My video last Samhain, vlogging the #artwitch process…
I got this idea mainly from associations with the crow and the Morrígan*, my personal obsession with shapeshifting motifs, as well as a specific mention in the foretales of the Táin Bó Cuailgne, as translated by Thomas Kinsella. From Cúchulainn’s training in arms:
“[While on raid for Scáthach, his warrioress mentor] he came back the way he had gone, and met a one-eyed hag in his path. She told him to get out of her way. He said that would leave him no room to pass except the sea-cliff below them. But she begged him to get out of her way. So he let her have the path, except where he clung by his toes. She struck at his big toe as she passed him by, to knock him off the path down the cliff. But he saw her in time and gave his hero’s salmon-leap upward. Then he struck off the hag’s head. She was Eis Enchenn, the bird-headed, mother of the three last warriors to die at his hands. It was to avenge their ruin that she lay in wait for him.” (Kinsella, 33)
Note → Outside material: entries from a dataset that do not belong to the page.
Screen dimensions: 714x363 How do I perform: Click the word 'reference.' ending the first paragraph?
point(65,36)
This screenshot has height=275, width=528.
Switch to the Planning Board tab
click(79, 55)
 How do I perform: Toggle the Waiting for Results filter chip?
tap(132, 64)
These stories are hardly a feminist utopia (just read a few paragraphs in either direction from this point) but – in addition to the one-eyed hag which is a descriptor that exists in other stories, including for the Morrígan, Herself – I was particularly interested in this ‘birdheaded’ detail…is it a kenning? An epithet? Was it literal or metaphorical? It seems important, especially as it occurs in a section of Cúchulainn’s stories that involves so many magically potent martial prophetesses. I don’t yet know how it is phrased in the Old Irish or any specifics about Kinsella’s translation choices here.
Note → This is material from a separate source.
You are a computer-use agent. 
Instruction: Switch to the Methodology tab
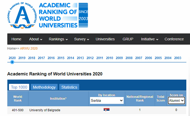tap(44, 87)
Thus, as regards Mog Ruith, I had never encountered an explicit mention of donning a birdheaddress for the purpose of shifting shape or flying before. Yet, from an UPG** perspective, you might say this is what I did for Samhain. I like that but I don’t need it to be objectively ‘true’. I DO need to learn Old Irish and research the heck out of this for the rest of my living days. It has also only further cemented my tendency to merge bird-symbolism and artistic practice. The alchemy of art (including costumery and stitchcraft) is that when we have extant primary evidence from our favoured time periods, we can exist in direct artistic dialogue with them. In my opinion, it makes very fertile ground for personal gnosis.
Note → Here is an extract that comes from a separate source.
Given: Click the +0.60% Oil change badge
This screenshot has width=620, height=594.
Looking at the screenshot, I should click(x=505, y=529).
I have more to say on Mark Williams’ chapter – including another juicy tidbit about the Túatha Dé (god-peoples) and their ‘theological knowledge’ allowing them to occupy a similar ontological category to medieval demons… and how that’s born out in other medieval Irish literature… but this blog post is long enough, I think.
Until next time!
Nerdily yours, Sorsha.
* I don’t use the phrase ‘matron deity’ but I guess you could consider me a ‘devotee’ in so far as I live my life & devotional practice ‘under the auspices of Her wing’ (as I often put it.) In this post, I have used her most well known name… but I’m not necessarily only referring to one Morrígan here. ** Unverified Personal Gnosis
Citations:
Kinsella, Thomas. The Táin: From the Irish Epic Táin Bó Cuailgne. Oxford University Press, 2002. A 2002 reissue of the Oxford Universtiy Press 1970 edition, with illustrations by Louis Le Brocquy.
Page, Sophie, et al. “Magic in Celtic Lands.” The Routledge History of Medieval Magic, Routledge, Taylor Et Francis Group, London ; New York, New York, 2021, pp. 123–135.